> _Aufgaben zur Übung_
1. Fasse den Textauszug über Share-Buttons in zwei Sätzen zusammen.
2. Wiederhole aus dem Textauszug über Share-Buttons wortgetreu die Passage, die mit „Gerade der letzte“ beginnt und bis einschließlich „Daten — zu machen.“ reicht.
3. Beantworte zum Textauszug über Share-Buttons kurz diese Fragen:
(a) Welche drei Unternehmen wissen laut Text ziemlich genau, wer was im Internet tut?
(b) Zu welchem Zweck verbindet sich eine Website mit Likebutton mit Facebook?
(c) Was wird zusätzlich übertragen, wenn der Benutzer gerade bei Facebook angemeldet ist?

> _Auszug aus Dokument_
Gerade der letzte Punkt beunruhigt die Datenschützer und ist eine Quelle der Freude für die NSAs dieser Welt: Google, Facebook und Twitter wissen ziemlich genau, wer was im Internet tut. Eine Menge Kreativität und Forschungsgeld wird verwandt, um immer neue Möglichkeiten zu entwickeln, mit diesen Daten neue Geschäfte — nicht immer zum Nutzen der Eigentümer oder Erzeuger der Daten — zu machen.
Eine perfide Möglichkeit des Datensammelns eröffnen die Share-Buttons. Der Trick am Beispiel von Facebook: nehmen wir an, eine Website hat einen Likebutton, wie von Facebook auf seiner Entwicklerseite angeboten. Um zu ermitteln, wie viele Facebook-Nutzer bereits ein Like für diese Seite abgegeben haben, verbindet sich die Website mit Facebook. Dabei werden neben den üblichen vom Browser übermittelten Daten unter anderem die Adresse der Website, für die die Likes gezählt werden sollen, übermittelt. Ist der Benutzer gerade — z. B. in einem anderen Tab — bei Facebook angemeldet, so wird ausserdem sein Login Cookie und damit seine Identität bei Facebook mit übertragen; ist er nicht angemeldet, so kann es sehr leicht sein, das ihn ein älterer Cookie oder ein Session Cookie einer vorherigen Anmeldung ihn verrät. (Selbst wenn es keine Cookies gibt, bleiben über das Browser Fingerprinting immer noch Möglichkeiten, viel über den Benutzer zu erfahren. Inwieweit das von Facebook in großem Umfang genutzt wird, ist uns nicht bekannt.) Nach einer Kritik von Datenschützern und Zweifeln an der Rechtmäßigkeit dieser Praxis, sind diese Art von Buttons zwar seltener geworden, aber immer noch weit verbreitet.

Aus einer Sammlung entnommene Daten
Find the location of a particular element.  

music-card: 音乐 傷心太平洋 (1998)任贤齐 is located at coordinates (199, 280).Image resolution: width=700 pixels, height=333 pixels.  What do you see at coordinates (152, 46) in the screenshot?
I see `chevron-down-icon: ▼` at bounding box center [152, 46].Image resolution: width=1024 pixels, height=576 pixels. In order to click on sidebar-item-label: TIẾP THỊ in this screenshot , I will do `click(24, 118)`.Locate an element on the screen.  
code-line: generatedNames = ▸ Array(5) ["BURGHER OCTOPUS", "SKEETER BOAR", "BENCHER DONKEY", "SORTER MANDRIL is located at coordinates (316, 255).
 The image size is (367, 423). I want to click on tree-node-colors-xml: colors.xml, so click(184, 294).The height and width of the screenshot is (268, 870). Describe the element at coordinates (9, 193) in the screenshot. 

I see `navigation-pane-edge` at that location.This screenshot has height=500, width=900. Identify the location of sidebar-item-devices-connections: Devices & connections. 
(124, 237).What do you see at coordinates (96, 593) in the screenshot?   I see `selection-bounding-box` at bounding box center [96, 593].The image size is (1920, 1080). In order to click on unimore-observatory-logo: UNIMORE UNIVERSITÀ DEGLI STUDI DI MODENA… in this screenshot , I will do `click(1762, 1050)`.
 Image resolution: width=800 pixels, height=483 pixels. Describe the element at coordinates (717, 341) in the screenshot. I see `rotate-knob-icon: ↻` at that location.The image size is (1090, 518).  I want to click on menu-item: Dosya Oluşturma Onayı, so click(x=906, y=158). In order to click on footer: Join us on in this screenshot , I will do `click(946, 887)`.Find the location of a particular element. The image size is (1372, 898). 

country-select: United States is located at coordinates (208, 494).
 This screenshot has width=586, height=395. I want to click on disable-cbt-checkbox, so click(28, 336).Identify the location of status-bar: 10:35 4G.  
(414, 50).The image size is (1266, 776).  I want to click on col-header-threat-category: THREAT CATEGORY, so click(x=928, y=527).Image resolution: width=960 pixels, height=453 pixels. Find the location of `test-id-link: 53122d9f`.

> _Lösungen je Aufgabe_
1. Google, Facebook und Twitter wissen ziemlich genau, wer was im Internet tut, und mit diesen Daten werden neue Geschäfte gemacht, nicht immer zum Nutzen der Eigentümer oder Erzeuger der Daten. Verbindet sich eine Website mit Likebutton mit Facebook, werden unter anderem die Adresse der Website und bei angemeldeten Benutzern auch deren Login Cookie und damit ihre Identität übertragen; nach Kritik von Datenschützern sind solche Buttons seltener geworden, aber immer noch weit verbreitet.

2.
Gerade der letzte Punkt beunruhigt die Datenschützer und ist eine Quelle der Freude für die NSAs dieser Welt: Google, Facebook und Twitter wissen ziemlich genau, wer was im Internet tut. Eine Menge Kreativität und Forschungsgeld wird verwandt, um immer neue Möglichkeiten zu entwickeln, mit diesen Daten neue Geschäfte — nicht immer zum Nutzen der Eigentümer oder Erzeuger der Daten — zu machen.

3.
(a) Google, Facebook und Twitter.
(b) Um zu ermitteln, wie viele Facebook-Nutzer bereits ein Like für diese Seite abgegeben haben.
(c) Sein Login Cookie und damit seine Identität bei Facebook.